Table of contents:
- Various benefits of magnesium for body health
- 1. Maintain healthy bones
- 2. Maintain heart health
- 3. Good for people with diabetes
- 4. Cure headaches
- 5. Prevent and help overcome stress
- 6. Improve body fitness
- What foods contain magnesium?
- How much magnesium should I take in one day?
Maybe you are familiar with the name magnesium. But, do you know what the real benefits of magnesium are, and how many food sources of magnesium do you consume each day?
Various benefits of magnesium for body health
Magnesium is one of the essential minerals that the body needs. Magnesium plays a role in more than 300 biological processes that occur in the body, including digestion, communication between nerve cells, and movement of muscles.
Because of the importance of magnesium, the human skeleton is able to store up to 60 percent of magnesium needs while the rest is stored in muscle tissue, soft tissue, and blood cells.
So, what are the benefits of magnesium for body health?
1. Maintain healthy bones
The main function of magnesium is for bone health. Magnesium helps the body absorb calcium and vitamin D. Both vitamins and minerals are nutrients that make your bones strong and dense. Magnesium deficiency risks making bones brittle and even triggering osteoporosis.
2. Maintain heart health
Another function of magnesium is to prevent various heart function disorders. Taking the right amount of magnesium has been shown to prevent you from clogged blood vessels and high blood pressure, which is usually the cause of heart attacks, heart failure, and strokes.
3. Good for people with diabetes
For people who have diabetes, a high intake of magnesium is useful for digesting and processing carbohydrates in the body. How well the body processes dietary carbohydrates certainly affects blood sugar levels.
Some studies suggest that consumption of foods high in magnesium can maximize the work of the hormone insulin - a hormone that regulates blood sugar levels.
4. Cure headaches
Although it has only been proven in a small scope of research, magnesium has been shown to treat headache symptoms. Experts believe that people with adequate magnesium intake are less likely to get migraines or headaches than those who are deficient in magnesium.
5. Prevent and help overcome stress
Another benefit of magnesium is that it can help you deal with stress and depression. Magnesium has a role in brain function that regulates mood. In several studies it has been found that people who are deficient in magnesium are more prone to stress and depression than those who have enough magnesium. This substance can make the interactions between your nerve cells more optimal, so that stress management from the body becomes better.
6. Improve body fitness
In fact, magnesium also affects your body's fitness, thus improving your sports performance. These minerals are proven to make the energy formation process better, which makes energy management when exercising much more effective. Simply put, with adequate magnesium intake, you can exercise at a high energy level without feeling tired easily.
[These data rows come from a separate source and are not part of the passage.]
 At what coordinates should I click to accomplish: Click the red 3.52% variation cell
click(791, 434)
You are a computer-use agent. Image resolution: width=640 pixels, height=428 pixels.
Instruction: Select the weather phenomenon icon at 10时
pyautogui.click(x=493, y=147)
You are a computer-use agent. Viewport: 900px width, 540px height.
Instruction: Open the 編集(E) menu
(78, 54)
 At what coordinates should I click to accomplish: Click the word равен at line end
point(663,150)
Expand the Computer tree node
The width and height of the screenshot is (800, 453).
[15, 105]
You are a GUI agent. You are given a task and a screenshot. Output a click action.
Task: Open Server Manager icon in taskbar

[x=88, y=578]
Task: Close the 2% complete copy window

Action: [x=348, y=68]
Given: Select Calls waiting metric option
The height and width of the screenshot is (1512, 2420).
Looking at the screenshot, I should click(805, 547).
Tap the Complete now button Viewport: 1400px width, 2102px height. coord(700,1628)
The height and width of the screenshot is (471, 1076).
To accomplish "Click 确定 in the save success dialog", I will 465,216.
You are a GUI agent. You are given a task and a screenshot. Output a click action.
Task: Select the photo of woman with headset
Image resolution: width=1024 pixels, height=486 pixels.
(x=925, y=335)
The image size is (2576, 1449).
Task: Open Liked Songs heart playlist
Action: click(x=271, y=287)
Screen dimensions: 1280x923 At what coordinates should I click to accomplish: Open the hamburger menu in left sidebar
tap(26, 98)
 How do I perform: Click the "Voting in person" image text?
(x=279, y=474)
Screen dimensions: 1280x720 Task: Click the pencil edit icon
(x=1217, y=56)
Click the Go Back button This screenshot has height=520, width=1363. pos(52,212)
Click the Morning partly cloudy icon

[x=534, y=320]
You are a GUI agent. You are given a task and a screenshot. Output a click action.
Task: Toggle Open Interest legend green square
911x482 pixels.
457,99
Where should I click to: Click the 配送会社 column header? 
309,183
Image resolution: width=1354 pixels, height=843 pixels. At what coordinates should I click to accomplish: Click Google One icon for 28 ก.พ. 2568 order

In addition, magnesium also prevents the formation of excess lactic acid, which is usually the cause of cramps during exercise.
What foods contain magnesium?
With so many benefits of magnesium for the body, you must meet their needs every day. There are many food sources of magnesium that you can consume, namely:
- Avocado
- Banana
- Dark green leafy vegetables, such as spinach, broccoli, and collards
- Nuts
- Soybeans
- Whole wheat seeds
- Several types of fish, such as salmon
- Milk and dairy products
How much magnesium should I take in one day?
Magnesium needs of course vary for each person, depending on your body condition and age. If you have an infection, you will likely need more magnesium. However, here are the figures for the average daily need for magnesium as recommended by the Ministry of Health:
Children
- 0-6 months: 300 mg
- 7-11 months: 55 mg
- 1-3 years: 60 mg
- 4-6 years: 95 mg
- 7-9 years: 120 mg
Man
- 10-12 years: 150 mg
- 13-15 years: 200 mg
- 16-18 years: 250 mg
- Over 19 years of age: 350 mg
Women
- 10-12 years: 155 mg
- 13-15 years: 200 mg
- 16-18 years: 220 mg
- Over 19 years of age: 320 mg
A study states that when you exercise, you need 10-20 percent more magnesium than normal conditions.